Exercise directions -> Copy the lines from the one with "嘉義雙證件借款 貸款跟薪資有關係嗎 (179, 625)" to the one with "新竹代書借款 (148, 207)", both included, without changing a single character.
[Begin]
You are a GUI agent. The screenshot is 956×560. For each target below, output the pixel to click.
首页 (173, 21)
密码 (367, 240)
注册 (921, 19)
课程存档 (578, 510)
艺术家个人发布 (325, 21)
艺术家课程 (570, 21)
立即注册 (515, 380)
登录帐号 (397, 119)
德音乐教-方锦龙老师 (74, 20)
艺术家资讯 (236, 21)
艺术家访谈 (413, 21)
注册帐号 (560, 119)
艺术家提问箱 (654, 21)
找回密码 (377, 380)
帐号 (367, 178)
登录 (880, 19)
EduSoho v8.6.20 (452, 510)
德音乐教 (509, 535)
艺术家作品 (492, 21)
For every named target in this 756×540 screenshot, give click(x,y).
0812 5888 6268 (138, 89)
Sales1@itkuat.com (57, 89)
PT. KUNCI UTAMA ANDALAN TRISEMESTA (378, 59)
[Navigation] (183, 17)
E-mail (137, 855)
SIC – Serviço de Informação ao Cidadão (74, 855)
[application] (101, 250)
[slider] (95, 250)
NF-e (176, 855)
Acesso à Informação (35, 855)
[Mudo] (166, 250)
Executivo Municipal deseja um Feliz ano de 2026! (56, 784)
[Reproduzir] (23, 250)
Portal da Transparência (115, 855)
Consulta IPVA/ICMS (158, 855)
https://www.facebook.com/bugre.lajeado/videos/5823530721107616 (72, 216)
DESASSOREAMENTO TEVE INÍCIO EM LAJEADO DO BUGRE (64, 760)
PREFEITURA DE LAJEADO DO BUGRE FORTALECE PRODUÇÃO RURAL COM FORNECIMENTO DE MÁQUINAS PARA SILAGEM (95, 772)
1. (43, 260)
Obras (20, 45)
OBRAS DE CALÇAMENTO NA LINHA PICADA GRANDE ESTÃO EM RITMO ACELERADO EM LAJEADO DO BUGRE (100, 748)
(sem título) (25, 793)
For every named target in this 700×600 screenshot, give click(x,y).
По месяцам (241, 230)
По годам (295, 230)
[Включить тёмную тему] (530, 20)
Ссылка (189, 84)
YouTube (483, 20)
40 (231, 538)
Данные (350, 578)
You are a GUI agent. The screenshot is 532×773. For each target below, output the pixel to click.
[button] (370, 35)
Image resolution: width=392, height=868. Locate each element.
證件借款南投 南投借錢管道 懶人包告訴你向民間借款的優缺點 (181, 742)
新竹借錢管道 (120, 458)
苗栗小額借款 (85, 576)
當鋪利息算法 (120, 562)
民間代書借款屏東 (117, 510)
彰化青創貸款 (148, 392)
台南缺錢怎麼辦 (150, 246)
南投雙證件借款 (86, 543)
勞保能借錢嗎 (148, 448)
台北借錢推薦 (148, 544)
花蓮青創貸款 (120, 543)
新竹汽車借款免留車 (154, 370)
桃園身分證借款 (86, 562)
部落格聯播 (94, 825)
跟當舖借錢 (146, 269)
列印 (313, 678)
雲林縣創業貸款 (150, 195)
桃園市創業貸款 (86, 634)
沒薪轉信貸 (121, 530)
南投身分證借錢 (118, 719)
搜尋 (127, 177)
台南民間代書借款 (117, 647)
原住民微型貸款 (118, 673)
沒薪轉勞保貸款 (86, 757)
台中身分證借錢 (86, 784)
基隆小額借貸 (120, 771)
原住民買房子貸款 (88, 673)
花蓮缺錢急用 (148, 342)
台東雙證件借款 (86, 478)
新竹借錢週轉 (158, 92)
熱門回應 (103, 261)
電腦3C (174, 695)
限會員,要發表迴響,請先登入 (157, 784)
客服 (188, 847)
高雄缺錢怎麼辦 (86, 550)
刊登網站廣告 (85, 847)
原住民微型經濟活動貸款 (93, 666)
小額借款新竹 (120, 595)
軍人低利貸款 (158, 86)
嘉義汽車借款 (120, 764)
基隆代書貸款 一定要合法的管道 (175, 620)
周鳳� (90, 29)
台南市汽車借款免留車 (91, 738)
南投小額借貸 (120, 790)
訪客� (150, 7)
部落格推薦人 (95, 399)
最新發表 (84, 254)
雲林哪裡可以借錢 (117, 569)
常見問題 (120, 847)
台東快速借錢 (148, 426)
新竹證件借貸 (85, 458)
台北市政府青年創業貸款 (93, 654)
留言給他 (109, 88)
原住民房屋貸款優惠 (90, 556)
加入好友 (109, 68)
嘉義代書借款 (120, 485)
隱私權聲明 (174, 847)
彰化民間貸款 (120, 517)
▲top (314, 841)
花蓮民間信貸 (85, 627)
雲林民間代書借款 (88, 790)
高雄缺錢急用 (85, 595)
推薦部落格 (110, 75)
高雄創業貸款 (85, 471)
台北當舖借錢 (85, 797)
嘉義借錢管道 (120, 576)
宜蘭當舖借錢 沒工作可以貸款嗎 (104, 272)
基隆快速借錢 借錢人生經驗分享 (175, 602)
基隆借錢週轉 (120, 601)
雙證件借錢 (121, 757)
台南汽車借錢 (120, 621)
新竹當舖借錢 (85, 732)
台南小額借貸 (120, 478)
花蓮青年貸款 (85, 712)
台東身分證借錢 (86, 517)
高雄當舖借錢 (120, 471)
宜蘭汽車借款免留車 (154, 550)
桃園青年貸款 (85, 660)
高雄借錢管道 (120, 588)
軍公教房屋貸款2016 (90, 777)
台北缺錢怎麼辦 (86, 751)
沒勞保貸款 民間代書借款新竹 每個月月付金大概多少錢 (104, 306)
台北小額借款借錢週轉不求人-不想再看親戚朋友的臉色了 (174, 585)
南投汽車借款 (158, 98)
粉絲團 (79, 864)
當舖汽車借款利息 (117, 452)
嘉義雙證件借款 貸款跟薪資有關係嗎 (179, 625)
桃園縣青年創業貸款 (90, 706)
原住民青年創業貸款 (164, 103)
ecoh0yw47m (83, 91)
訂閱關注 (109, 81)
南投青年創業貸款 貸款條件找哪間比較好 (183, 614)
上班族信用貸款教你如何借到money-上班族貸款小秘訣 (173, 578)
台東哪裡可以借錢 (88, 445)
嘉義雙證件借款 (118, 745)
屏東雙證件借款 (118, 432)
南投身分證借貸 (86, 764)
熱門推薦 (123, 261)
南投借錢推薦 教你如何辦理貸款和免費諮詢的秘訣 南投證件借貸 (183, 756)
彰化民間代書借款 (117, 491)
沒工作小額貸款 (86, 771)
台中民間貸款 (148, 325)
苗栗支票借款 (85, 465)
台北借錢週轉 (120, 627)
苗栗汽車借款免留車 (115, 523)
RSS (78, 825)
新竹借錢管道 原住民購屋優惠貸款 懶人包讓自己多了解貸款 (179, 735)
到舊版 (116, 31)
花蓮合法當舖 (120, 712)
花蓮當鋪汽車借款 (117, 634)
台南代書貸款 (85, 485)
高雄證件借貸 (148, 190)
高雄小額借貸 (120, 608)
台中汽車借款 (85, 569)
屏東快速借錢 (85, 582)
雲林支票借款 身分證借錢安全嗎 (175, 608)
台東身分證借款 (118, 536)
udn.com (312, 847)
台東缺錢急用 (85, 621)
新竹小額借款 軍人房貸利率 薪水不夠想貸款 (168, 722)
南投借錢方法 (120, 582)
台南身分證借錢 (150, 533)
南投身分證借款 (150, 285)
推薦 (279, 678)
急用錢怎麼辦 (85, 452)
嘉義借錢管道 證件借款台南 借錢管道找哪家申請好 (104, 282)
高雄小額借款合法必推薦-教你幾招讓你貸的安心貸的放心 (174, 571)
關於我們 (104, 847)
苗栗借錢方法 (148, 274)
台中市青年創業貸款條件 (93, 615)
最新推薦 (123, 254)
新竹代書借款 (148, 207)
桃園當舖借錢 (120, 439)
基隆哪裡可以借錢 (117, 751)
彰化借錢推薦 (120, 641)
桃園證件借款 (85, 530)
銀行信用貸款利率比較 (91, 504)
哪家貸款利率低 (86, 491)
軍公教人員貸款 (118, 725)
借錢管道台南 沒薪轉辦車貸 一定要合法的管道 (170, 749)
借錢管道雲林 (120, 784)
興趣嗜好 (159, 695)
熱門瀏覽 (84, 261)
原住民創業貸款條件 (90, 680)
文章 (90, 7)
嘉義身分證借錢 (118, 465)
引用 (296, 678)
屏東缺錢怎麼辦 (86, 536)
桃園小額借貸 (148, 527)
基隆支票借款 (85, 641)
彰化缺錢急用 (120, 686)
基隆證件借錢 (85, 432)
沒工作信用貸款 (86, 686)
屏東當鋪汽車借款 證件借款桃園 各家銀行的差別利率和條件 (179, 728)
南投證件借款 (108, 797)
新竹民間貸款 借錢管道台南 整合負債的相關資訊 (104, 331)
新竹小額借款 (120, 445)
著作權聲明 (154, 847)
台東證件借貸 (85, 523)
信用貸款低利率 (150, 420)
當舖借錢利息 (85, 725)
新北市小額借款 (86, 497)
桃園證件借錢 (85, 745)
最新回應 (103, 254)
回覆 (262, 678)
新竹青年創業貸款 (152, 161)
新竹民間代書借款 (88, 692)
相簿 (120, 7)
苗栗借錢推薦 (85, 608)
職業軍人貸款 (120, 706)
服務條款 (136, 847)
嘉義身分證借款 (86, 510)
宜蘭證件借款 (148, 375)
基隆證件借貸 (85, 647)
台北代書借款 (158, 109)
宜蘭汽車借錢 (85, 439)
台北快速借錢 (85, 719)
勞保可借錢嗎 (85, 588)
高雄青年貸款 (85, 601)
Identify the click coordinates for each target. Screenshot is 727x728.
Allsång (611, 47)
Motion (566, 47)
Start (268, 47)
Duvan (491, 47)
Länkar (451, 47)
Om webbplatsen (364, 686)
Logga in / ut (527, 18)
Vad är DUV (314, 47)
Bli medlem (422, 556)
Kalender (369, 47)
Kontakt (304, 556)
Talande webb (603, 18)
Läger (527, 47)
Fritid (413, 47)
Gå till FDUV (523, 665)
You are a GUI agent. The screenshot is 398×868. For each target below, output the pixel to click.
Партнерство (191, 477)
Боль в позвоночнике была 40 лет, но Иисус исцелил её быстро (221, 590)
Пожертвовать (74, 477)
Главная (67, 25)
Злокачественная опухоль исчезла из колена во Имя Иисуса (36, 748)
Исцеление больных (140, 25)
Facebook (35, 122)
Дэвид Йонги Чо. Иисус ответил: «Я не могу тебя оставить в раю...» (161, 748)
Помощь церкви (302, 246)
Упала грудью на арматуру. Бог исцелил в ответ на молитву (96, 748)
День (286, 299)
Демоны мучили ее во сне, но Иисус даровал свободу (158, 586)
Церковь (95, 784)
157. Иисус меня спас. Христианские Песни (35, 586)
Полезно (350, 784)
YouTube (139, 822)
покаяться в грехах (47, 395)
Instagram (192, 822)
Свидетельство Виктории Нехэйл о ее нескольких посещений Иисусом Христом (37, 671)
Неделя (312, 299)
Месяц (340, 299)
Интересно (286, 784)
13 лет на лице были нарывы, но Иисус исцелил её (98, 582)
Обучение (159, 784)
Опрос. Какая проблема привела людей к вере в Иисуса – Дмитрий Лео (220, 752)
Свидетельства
[End]
Result for this task ->
嘉義雙證件借款 貸款跟薪資有關係嗎 (179, 625)
桃園縣青年創業貸款 (90, 706)
原住民青年創業貸款 (164, 103)
ecoh0yw47m (83, 91)
訂閱關注 (109, 81)
南投青年創業貸款 貸款條件找哪間比較好 (183, 614)
上班族信用貸款教你如何借到money-上班族貸款小秘訣 (173, 578)
台東哪裡可以借錢 (88, 445)
嘉義雙證件借款 (118, 745)
屏東雙證件借款 (118, 432)
南投身分證借貸 (86, 764)
熱門推薦 (123, 261)
南投借錢推薦 教你如何辦理貸款和免費諮詢的秘訣 南投證件借貸 (183, 756)
彰化民間代書借款 (117, 491)
沒工作小額貸款 (86, 771)
台中民間貸款 (148, 325)
苗栗支票借款 (85, 465)
台北借錢週轉 (120, 627)
苗栗汽車借款免留車 (115, 523)
RSS (78, 825)
新竹借錢管道 原住民購屋優惠貸款 懶人包讓自己多了解貸款 (179, 735)
到舊版 (116, 31)
花蓮合法當舖 (120, 712)
花蓮當鋪汽車借款 (117, 634)
台南代書貸款 (85, 485)
高雄證件借貸 (148, 190)
高雄小額借貸 (120, 608)
台中汽車借款 (85, 569)
屏東快速借錢 (85, 582)
雲林支票借款 身分證借錢安全嗎 (175, 608)
台東身分證借款 (118, 536)
udn.com (312, 847)
台東缺錢急用 (85, 621)
新竹小額借款 軍人房貸利率 薪水不夠想貸款 (168, 722)
南投借錢方法 (120, 582)
台南身分證借錢 (150, 533)
南投身分證借款 (150, 285)
推薦 (279, 678)
急用錢怎麼辦 (85, 452)
嘉義借錢管道 證件借款台南 借錢管道找哪家申請好 (104, 282)
高雄小額借款合法必推薦-教你幾招讓你貸的安心貸的放心 (174, 571)
關於我們 (104, 847)
苗栗借錢方法 (148, 274)
台中市青年創業貸款條件 (93, 615)
最新推薦 (123, 254)
新竹代書借款 (148, 207)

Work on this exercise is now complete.